【 07年07月22日 】タイフーン後編

雨と風が尋常じゃないくらい強くなっている。しばらくしてテントを出ると大変なことに気がついた!!

テントは川から2mぐらいの段差がある場所に建てていたのだが、既に水位が上がり、テントギリギリの所まで水が迫っていた!!

「まずい、これはまずい!!」

急いでテントに戻り、3人をたたき起こした。

「おいっ!!起きろ!!寝てる場合じゃないぞ!!」

ところが、よほど疲れていたのか、死んだように寝ていてまったく起きない!起きてもすぐに寝てしまう。この状況を理解できないのか!?危険察知能力が低いと人間は、このような時に死んでしまうことを実感した。

もう3人はあてにできないので1人でなんとかするしかない!!テントを出ると、また大変なことに気がついた!!






「テントが傾いている!!」






強風でテントの支柱がひしゃげて曲がってしまっていて、このままでは倒壊するか、テントごと飛ばされてしまう!!

急いで車に戻り、ザイル(ロープ)を取り出し、大きな石をいくつも運び、石にロープをくくりつけテントを固定する。車とテントもザイルで固定した。車に入り、ラジオを付けてみるがほとんど入らないのだが、それでも天気予報に耳を傾ける。

突風が来るたびにテントに駆けより手でテントを支える。雨はバケツをひっくり返したように降っていて、風は立っているのがやっとの状態だ。雨具もつけずに動き回り、全身ずぶ濡れ状態。

時折、川の水位を見に行くが、さほど水位は増していないのが不幸中の幸いである。崖の方は土砂と石が落ちてきているが注意していれば大丈夫だ。

体も冷え切り、体力の限界が近づいている。テントを支える手も力が入らなくなってくる。前の日も徹夜だし、昼間は活動しまくっていたので当然である。

しかし、心は折れなかった。3人の命を守ることが重要だし、このまま逃げるわけにはいかない。

力を振り絞りテントを支えるが、呼吸ができないほど雨と風が全身を襲う。その状態で数時間が経過し、気が遠くなる程のつらさが心を襲う。

耐えがたい状況を乗り越え、東の空がうす明るくなってきたことに気づいた。雨風もだいぶ弱まってきたので、川を見に行くと昨日まで透き通るような透明度であった水が、まっ茶色な濁流に変わり、音を立てて流れていた。空を見上げるとありえないぐらいのスピードで雲が流れている。

「助かった…。耐え抜いた…。」

完全に夜が明けた。雨もやみ、風も、そよ風に変わった。イスに座り、コーヒーを入れて一服。

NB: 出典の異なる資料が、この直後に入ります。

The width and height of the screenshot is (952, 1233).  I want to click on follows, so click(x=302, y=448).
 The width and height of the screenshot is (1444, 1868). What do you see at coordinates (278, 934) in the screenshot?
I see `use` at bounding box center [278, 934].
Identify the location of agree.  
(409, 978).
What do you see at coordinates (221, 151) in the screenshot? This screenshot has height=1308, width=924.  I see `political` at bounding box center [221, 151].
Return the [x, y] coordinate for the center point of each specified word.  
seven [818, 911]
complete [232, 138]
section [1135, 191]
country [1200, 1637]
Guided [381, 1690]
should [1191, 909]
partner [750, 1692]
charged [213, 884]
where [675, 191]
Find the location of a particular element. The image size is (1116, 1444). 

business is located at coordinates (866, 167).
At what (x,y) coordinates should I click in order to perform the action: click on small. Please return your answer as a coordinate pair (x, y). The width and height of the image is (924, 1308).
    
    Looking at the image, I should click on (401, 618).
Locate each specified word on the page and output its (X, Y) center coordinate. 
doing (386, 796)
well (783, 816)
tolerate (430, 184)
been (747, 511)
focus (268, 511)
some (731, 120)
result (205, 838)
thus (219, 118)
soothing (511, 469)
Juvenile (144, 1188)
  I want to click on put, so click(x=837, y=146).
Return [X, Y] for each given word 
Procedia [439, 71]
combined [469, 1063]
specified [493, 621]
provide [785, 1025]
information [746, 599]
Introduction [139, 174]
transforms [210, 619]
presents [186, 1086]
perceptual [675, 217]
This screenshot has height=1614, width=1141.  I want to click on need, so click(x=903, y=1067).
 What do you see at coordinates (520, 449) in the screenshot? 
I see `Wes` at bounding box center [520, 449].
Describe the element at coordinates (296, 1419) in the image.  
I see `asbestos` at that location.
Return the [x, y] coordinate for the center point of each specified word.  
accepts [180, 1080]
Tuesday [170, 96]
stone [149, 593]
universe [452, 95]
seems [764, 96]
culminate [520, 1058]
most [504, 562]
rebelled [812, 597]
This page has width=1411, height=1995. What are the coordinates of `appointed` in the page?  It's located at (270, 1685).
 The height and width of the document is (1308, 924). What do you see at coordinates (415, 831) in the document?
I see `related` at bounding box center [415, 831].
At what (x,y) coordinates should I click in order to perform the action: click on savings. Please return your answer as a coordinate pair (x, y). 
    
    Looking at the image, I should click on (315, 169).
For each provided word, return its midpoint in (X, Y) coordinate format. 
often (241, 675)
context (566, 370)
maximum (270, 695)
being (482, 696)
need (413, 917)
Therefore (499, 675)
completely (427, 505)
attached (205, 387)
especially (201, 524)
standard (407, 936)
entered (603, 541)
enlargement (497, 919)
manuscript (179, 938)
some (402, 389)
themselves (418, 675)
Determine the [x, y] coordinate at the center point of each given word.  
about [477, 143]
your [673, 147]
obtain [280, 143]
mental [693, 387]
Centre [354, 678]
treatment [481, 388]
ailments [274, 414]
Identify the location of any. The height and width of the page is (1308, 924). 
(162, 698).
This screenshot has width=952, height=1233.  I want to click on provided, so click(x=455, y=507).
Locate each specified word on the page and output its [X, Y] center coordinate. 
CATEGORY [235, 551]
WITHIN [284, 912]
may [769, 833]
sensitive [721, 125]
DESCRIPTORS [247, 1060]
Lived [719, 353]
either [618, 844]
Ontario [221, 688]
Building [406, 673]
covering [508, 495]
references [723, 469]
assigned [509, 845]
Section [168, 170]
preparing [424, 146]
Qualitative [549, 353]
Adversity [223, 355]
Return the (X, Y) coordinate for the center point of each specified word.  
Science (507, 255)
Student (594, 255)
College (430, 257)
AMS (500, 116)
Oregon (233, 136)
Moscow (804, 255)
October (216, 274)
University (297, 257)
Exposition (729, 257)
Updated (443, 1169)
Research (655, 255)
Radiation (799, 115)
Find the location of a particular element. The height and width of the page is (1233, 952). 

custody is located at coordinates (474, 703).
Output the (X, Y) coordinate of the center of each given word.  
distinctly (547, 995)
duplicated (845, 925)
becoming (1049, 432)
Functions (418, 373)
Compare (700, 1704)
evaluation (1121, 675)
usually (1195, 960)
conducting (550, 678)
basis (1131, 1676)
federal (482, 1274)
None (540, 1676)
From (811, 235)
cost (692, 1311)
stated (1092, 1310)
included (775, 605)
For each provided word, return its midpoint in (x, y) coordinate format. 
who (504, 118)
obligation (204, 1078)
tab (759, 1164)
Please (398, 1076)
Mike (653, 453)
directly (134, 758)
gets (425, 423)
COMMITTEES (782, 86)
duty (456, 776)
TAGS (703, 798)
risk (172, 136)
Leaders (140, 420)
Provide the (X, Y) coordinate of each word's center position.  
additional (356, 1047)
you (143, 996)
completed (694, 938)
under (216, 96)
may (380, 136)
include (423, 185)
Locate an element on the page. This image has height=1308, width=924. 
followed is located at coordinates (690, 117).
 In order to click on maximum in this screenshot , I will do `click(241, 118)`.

しかし、まだ終わってはいない。これは台風の目に入っただけだ。次の嵐が来る前に撤退しなければならない。

「フゥ〜。疲れた…。」

そうしているうちに3人が起きてきた。

そこで一人が衝撃的なセリフを吐いた。




「おはようございます。夜は小野さんがうるさくて寝れませんでしたよぉ…。」






私「ななっなんだとーーー!!この状況を見ろよ!!このテント、川、崖をよく見てみろ!!誰のおかげで今、生きてると思ってるんだよ!!ふざけんな!!」







そういわれて辺りを見回す3人。やっと昨晩の死闘を理解した様子。 

「すいませんでした…」

ありえない。もう空気読める、読めないの問題じゃない。どこをどう考えたらあんなセリフが出るのか…。こいつらほっといて逃げ出せば良かったと本心から思いましたよ。

もう怒る元気もなく、あきれましたね。

それから朝食もとらずに急いでテントをたたみ、帰宅の準備をした。テントは支柱が折れて二度と使えないようになってしまっていた。

帰りの車の中で私は運転を頼み、爆睡したのは言うまでもない…。

台風は本当に恐ろしいものです。自然の脅威はナメてはいけない。夏秋のキャンプは天気が重要なファクターであるのです。


いつの日か『隕石でできた池』を見つけてやるぞぉ…。